▸ **Request A**: List every attribute on which the cluster computing notes compare PVM and MPI.
▸ **Request B**: Continue the cluster computing notes past their final sentence.

▸ **Excerpt provided**:
[Begin]

Typical fields of application:
- Web servers
- Search engines
Large compute jobs => High Performance Cluster
Multiple small compute jobs (in a short time) => High Throughput Cluster
Libraries for Cluster Applications
Popular message passing systems:
Parallel Virtual Machine (PVM) | Message Passing Interface (MPI) | |
---|---|---|
Purpose | Provides a uniform programming interface | Collection of functions to simplify development |
Language support | C/C++ and Fortran 77/90 | Same as PVM |
Environment | Heterogeneous | Homogeneous |
Focus | Portability | Performance and security |
Đoạn này trong slideset 02 là có gần 30 slide nói chi tiết về code và function của MPI. Vì sức khỏe tinh thần, mình từ chối xem qua đống đó nên các bạn có thể tự tham khảo từ slide thứ 42 nếu muốn. Ở phần nội dung này mình nghĩ chỉ hỏi trắc nghiệm so sánh 2 bộ thư viện nói trên.
We also have Gearmean, a framework for developing distributed applications which supports C, Pearl, PHP, Python, C#, Java, .NET and UNIX shell.

[End]

▸ **Dataset extract**:
[Begin]

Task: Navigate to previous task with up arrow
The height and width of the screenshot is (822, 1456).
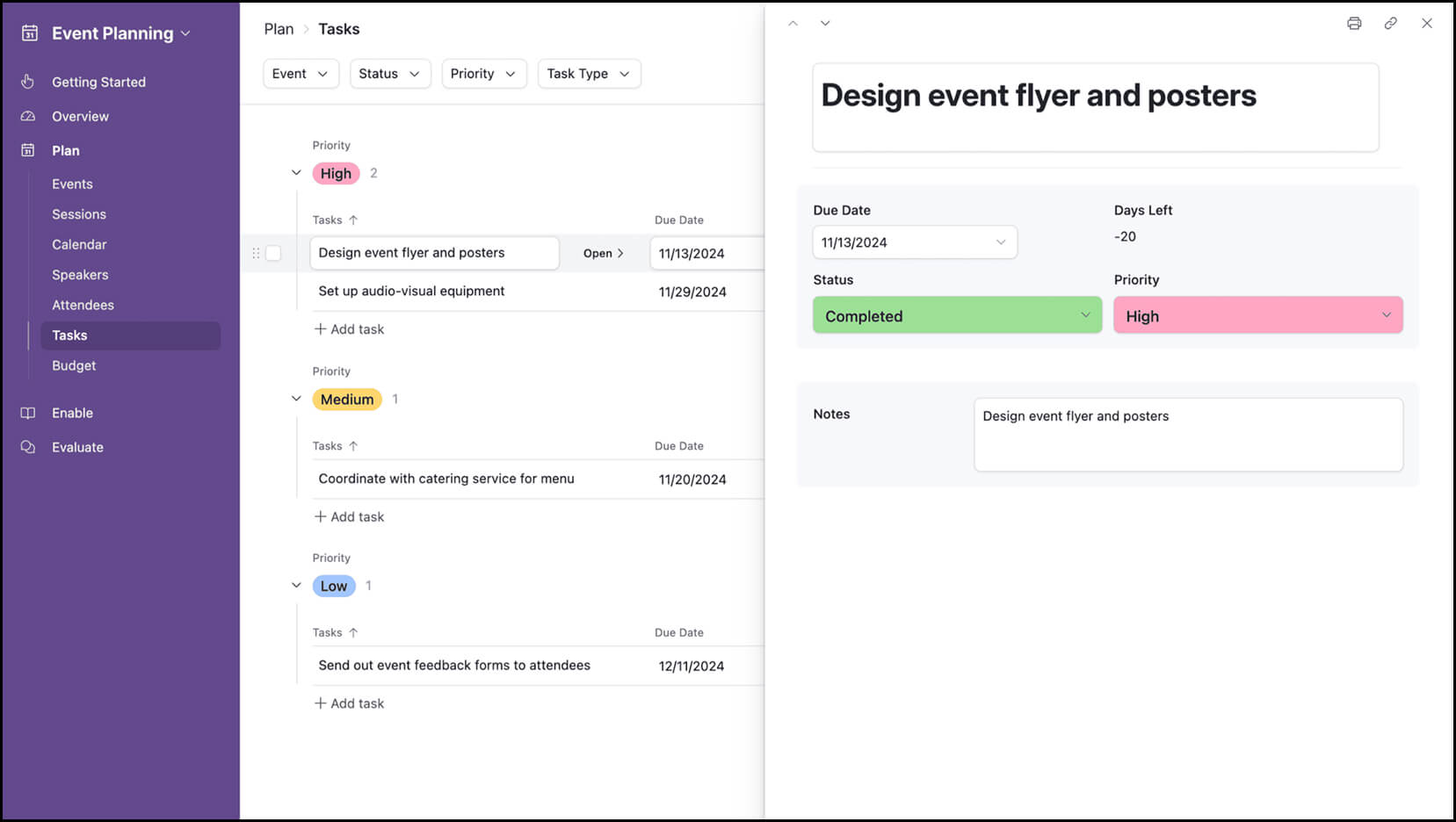Action: pos(793,23)
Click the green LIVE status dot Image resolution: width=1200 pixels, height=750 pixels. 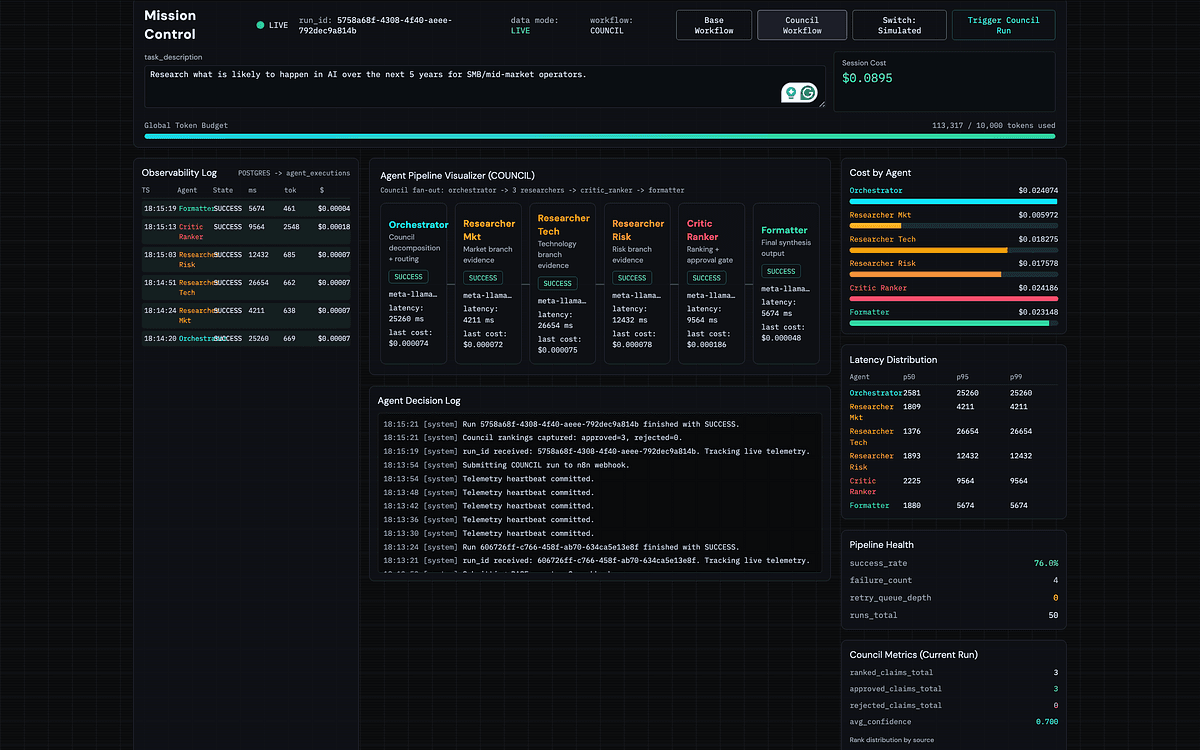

[End]

▸ **Expected answer A**: Purpose, Language support, Environment, Focus

▸ **Expected answer B**:
- Assigns one of 3 roles to every computer involved:
- Clients transfer jobs to the Job Servers
- Job Server assign jobs of the clients to the Workers
- Worker register themselves at Job Servers and execute jobs
- Gearman should only be used in secure private networks since the communication is not encrypted (port 4730) and it has no mechanism for the authentication.
- Clients and workers access shared data. Cluster file systems like GlusterFS or protocols such as NFS or Samba can be used.
III. Cloud computing
Definition
Cloud computing is the on-demand delivery of computing services – like servers, storage, databases, networking, software, analytics, and intelligence – over the internet (“the cloud”). Essentially, instead of having your own physical hardware and software, you rent virtual resources from a cloud provider.
The fundamental techonologies of cloud computing includes:
- Virtualization: An abstract, logical perspective of physical resources (hide away the physical hardware). Usually it is an abstraction for the four computing resources - Storage, Processing power, Memory and Network.
- Web services: enable weakly coupled, asynchronous and messages-based communication, based on HTTP and XML. Most popular applications for web services include:
- RPC - Remote Procedure Calls (nowadays, gRPC is the more popular choice),
- SOAP - Simple Object Access Protocol, XML based and the message is stored in the body of a HTTP POST request.
- REST - REpresentational State Transfer, request via HTTP interface for stateless communication.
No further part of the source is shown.